====== Extrait ======
Claire Scohier – 22 décembre 2017
L’adoption par la Région bruxelloise, en décembre 2017, du Plan particulier d’affectation du sol (PPAS) « Biestebroeck » élaboré par la Commune d’Anderlecht, permet de lancer sur l’ancien site Shell le projet « The Dock », pour lequel il a été taillé sur mesure. Au menu : une marina, une tour de 14 étages, des logements de luxe, des bureaux… Un projet contraire à l’intérêt public.
Jusqu’il y a peu, la rive droite du canal à Anderlecht était affectée dans son ensemble en « zone d’industrie urbaine » (ZIU). Mais c’était sans compter sur les visées spéculatives d’un certain nombre d’investisseurs voulant vendre le concept de « vivre, travailler et se détendre au bord de l’eau ». Et sur le « coup de comm’ » d’un architecte qui présenta en 2010, au salon immobilier Realty, un projet appelé « Rives » et consistant en la transformation radicale du quai industriel de Biestebroeck. Par la magie d’une maquette et d’une animation en image de synthèse, les quais se paraient d’une marina digne de Dubaï et bordée de logements de luxe…
L’homme n’avait pas que des motivations architecturales, il était aussi motivé par quelques opportunités foncières dans la zone, dont une grande parcelle acquise par des investisseurs proches de lui, d’autres sur lesquelles il avait pris des options d’achat… Finalement, c’est en rive gauche, sur l’ancien site Shell qu’il jettera son dévolu pour réaliser son rêve, une vaste friche (près de 19.000m²) située à côté de la rue Wayez et du quai Demets, tout près du quai de Biestebroeck.
====== Données fournies ======
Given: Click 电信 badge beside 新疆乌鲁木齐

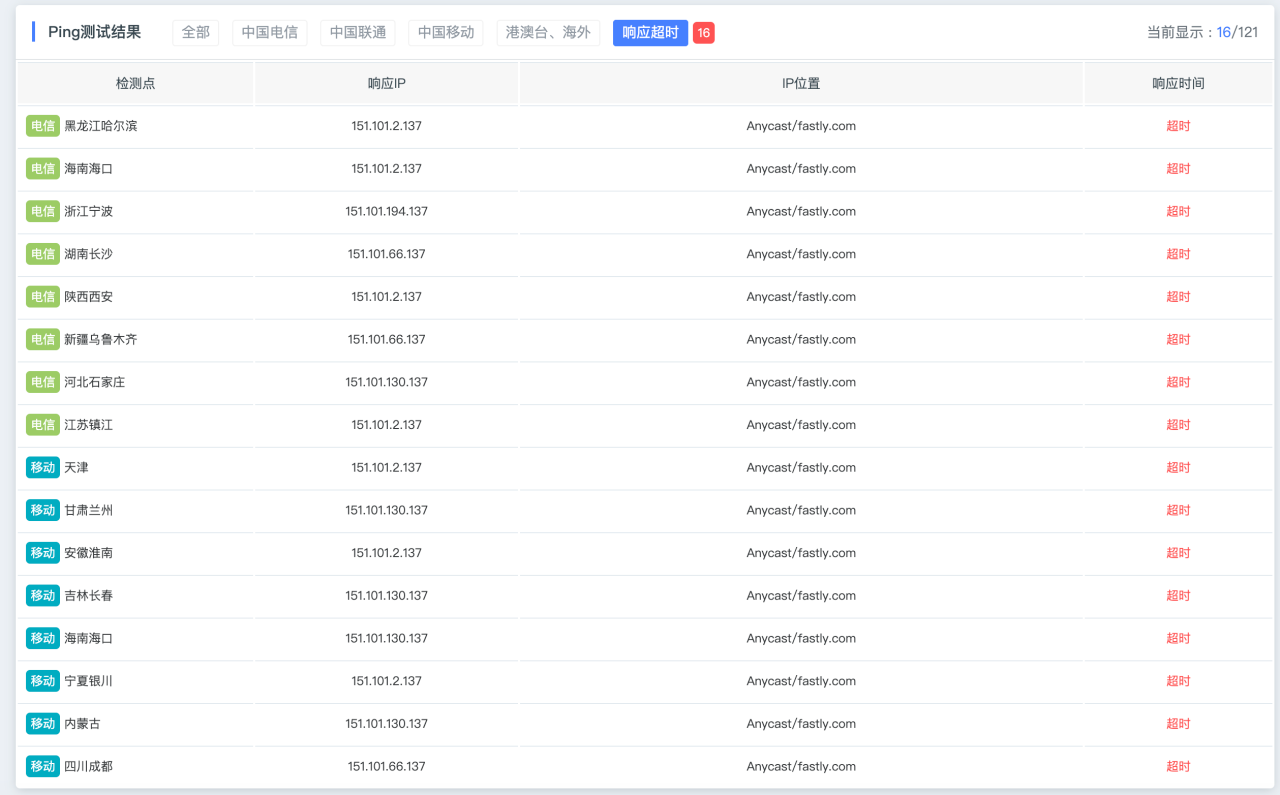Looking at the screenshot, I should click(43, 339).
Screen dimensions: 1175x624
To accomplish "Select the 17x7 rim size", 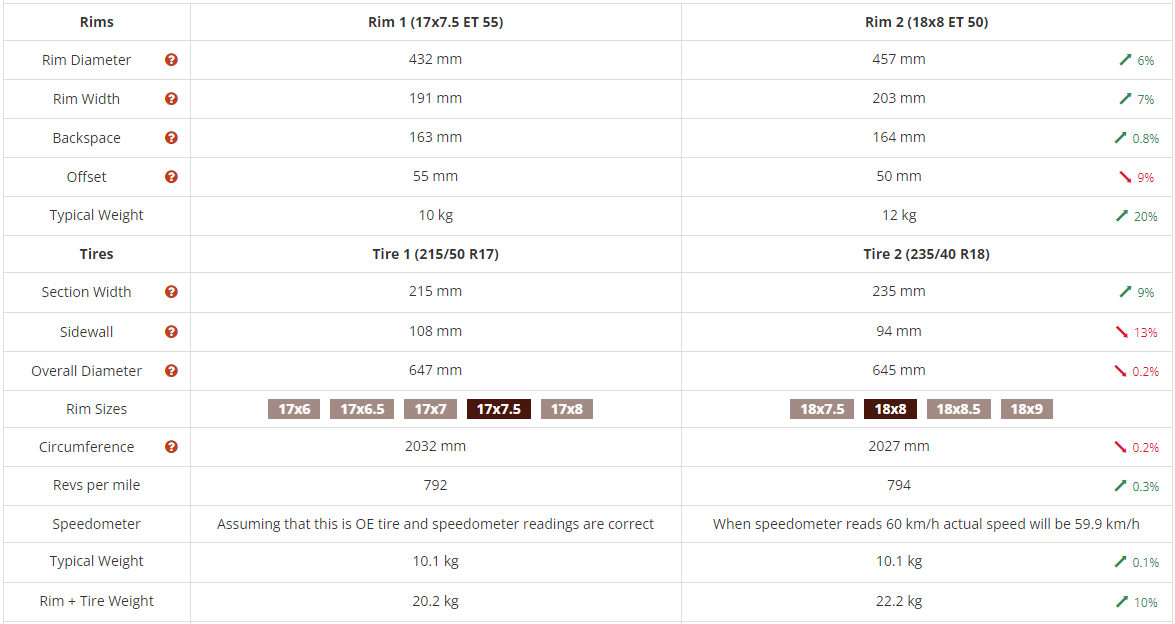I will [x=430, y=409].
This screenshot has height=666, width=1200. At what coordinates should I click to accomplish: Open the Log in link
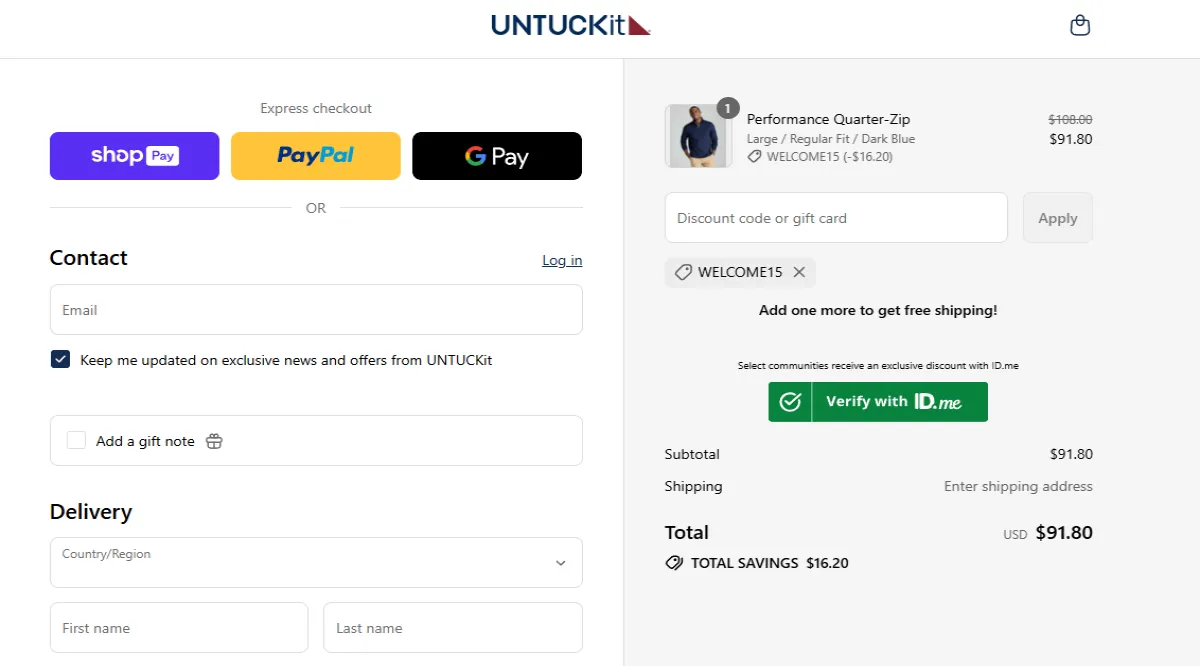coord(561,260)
======
====== Données fournies ======
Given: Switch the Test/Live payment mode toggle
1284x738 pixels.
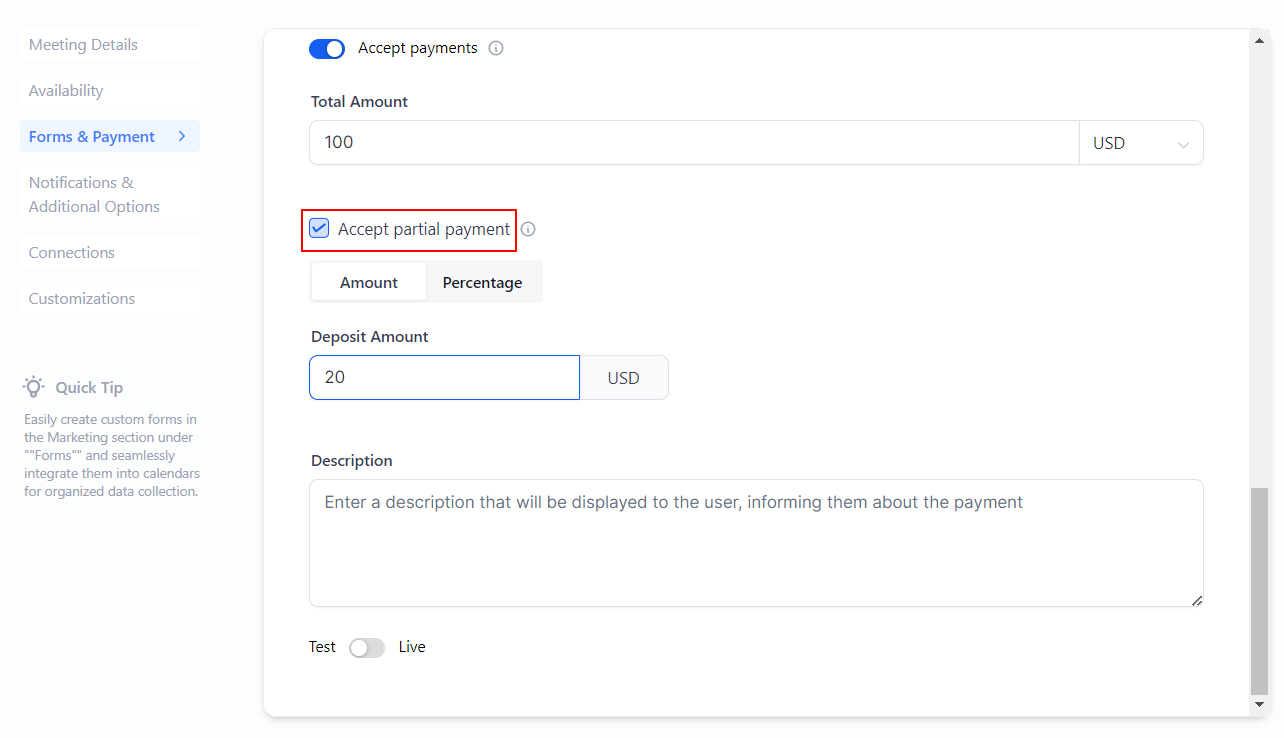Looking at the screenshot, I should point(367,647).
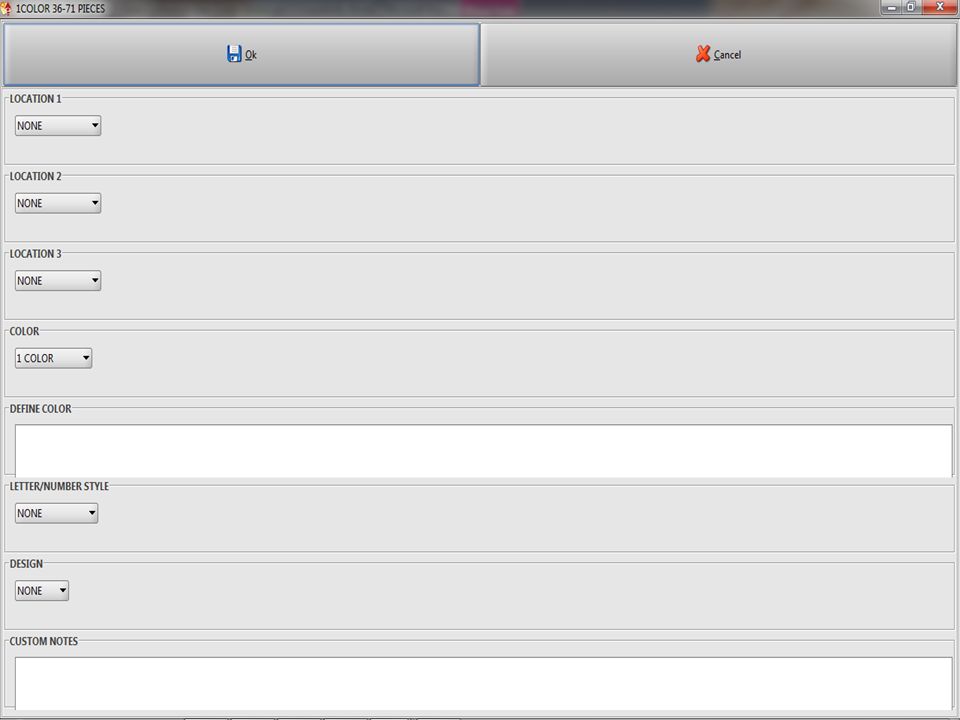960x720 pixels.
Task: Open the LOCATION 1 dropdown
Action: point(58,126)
======
Défis
**A.** D'après l'article sur le projet « The Dock », combien d'étages compte la tour prévue ?
**B.** Reproduisez le passage de l'article sur le projet « The Dock » qui s'ouvre sur les mots « Claire Scohier – » et se clôt sur « à l’intérêt public. ».
Le listing provient d'une autre source que l'article.

Corrigés détaillés
**A.** La tour compte 14 étages.

**B.**
Claire Scohier – 22 décembre 2017
L’adoption par la Région bruxelloise, en décembre 2017, du Plan particulier d’affectation du sol (PPAS) « Biestebroeck » élaboré par la Commune d’Anderlecht, permet de lancer sur l’ancien site Shell le projet « The Dock », pour lequel il a été taillé sur mesure. Au menu : une marina, une tour de 14 étages, des logements de luxe, des bureaux… Un projet contraire à l’intérêt public.